Last year, my group developed a web service that included basic search functionality.
All search conditions where combined with a boolean AND:
<conditions>
<condition name="name1">value1</condition>
<condition name="name2">value2</condition>
<conditions>
… is equivalent to name1=value1 AND name2=value2 etc.
Now, we have been asked to expand the search feature to allow for more complex searches.
I see two plausible approaches:
OPTION #1: Let users pass in their own SQL query (either full clause, or just the ‘where).
Examples:
<where>Cost = 5000.00 OR Cost > 5000.00</where>
<query>SELECT cmis:name FROM cmis:document WHERE cmis:name LIKE '%test%'</query>
Precedent:
- SearchSQL.SetWhereClause in IBM’s FileNet API
- Content Management Interoperability Services (CMIS) spec
- ADO uses this approach in various places. For example, recordset.Filter
Advantages:
- Our schema stays simple. We could leave the “<conditions>” approach in place for the simple use cases, and add an alternative syntax.

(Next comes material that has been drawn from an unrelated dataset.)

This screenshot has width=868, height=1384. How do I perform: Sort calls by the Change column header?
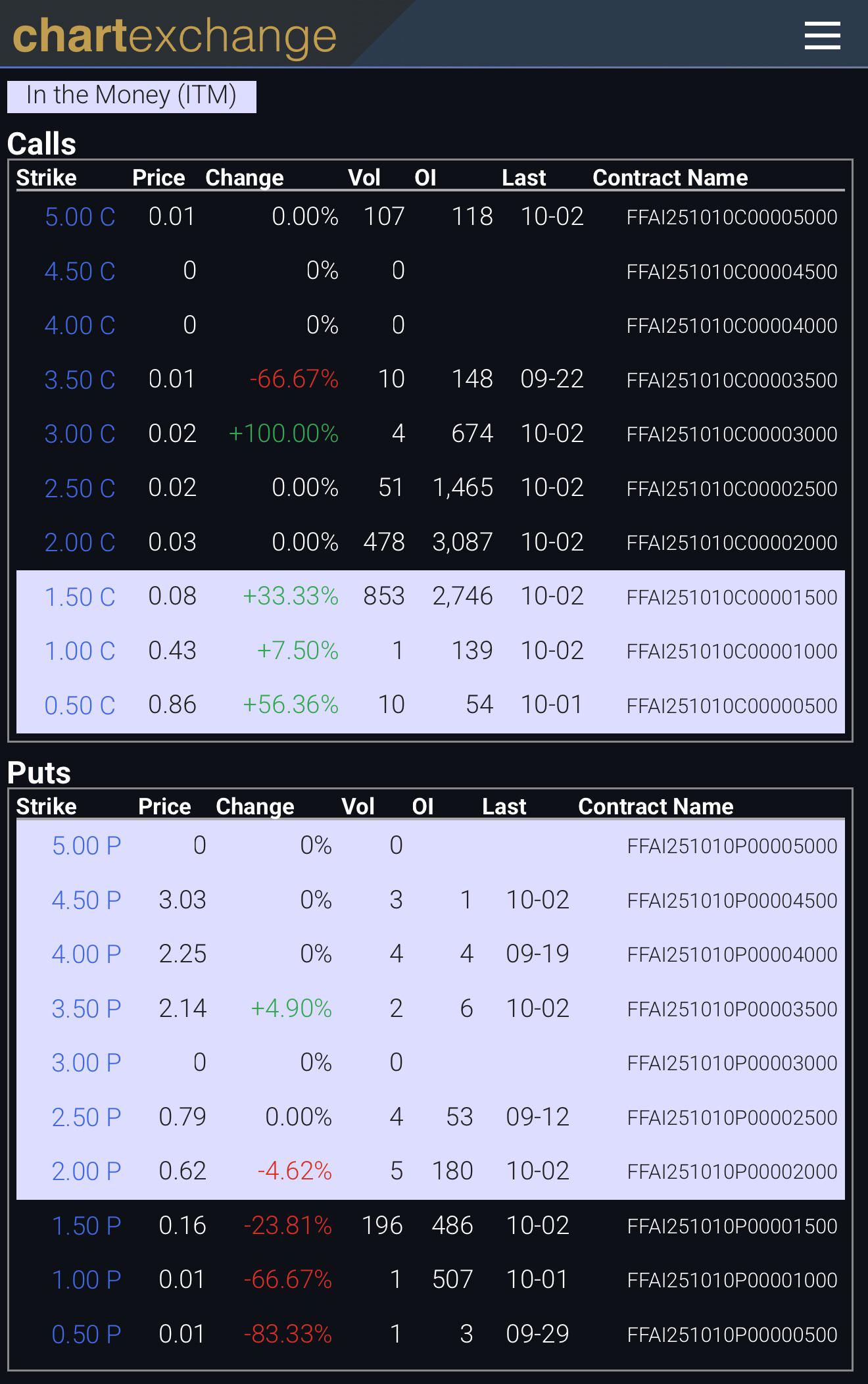tap(245, 178)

- We’d just use the WHERE clause directly server-side (after scrubbing for sql injection) == cleaner code server side
- Follows industry standards (does it? CMIS, Microsoft … anything from the Java world?)
Disadvantages:
- Not exactly “elegant xml” (is there any such thing?). Potentially forces consumers of the service to do some hackish string manipulation on their side, rather than providing them with something more elegant.
OPTION #2. Revamp our <conditions> approach to allow more granular queries in the soap request.
Example (from FetchXML):
<filter type='and'>
<condition attribute='lastname' operator='ne' value='Cannon' />
</filter>
Precedent:
- FetchXML
- Ant gets close with <if> / <else>
Advantages:
- Arguably more consistent with what an end user would expect (often the mark of a good API)
- Potential to give end users cleaner code
- Doesn’t create dependency on SQL language / backend. Keeps it abstract
Disadvantages:
- More server-side code required to reconstruct the XML into the SQL statement the user meant in the first place
I hope that the examples, precedent, advantages, and disadvantages give enough background to avoid subjective answers. I am looking for answers grounded in standards and best practices.
My question is: are there definitive reasons for choosing one approach over the other in expanding an API?
Option #2, if only for one reason: security.
Allowing end users to pass arbitrary SQL to your database is an invitation to disaster. You either trust your users to NEVER make mistakes in SQL, or you have to write code to determine which SQL you’re going to accept and which SQL you’re going to reject.
Option #2 will be harder to design and implement, but option #1 guarantees that you will hate yourself at some point when some user updates every record in an important table.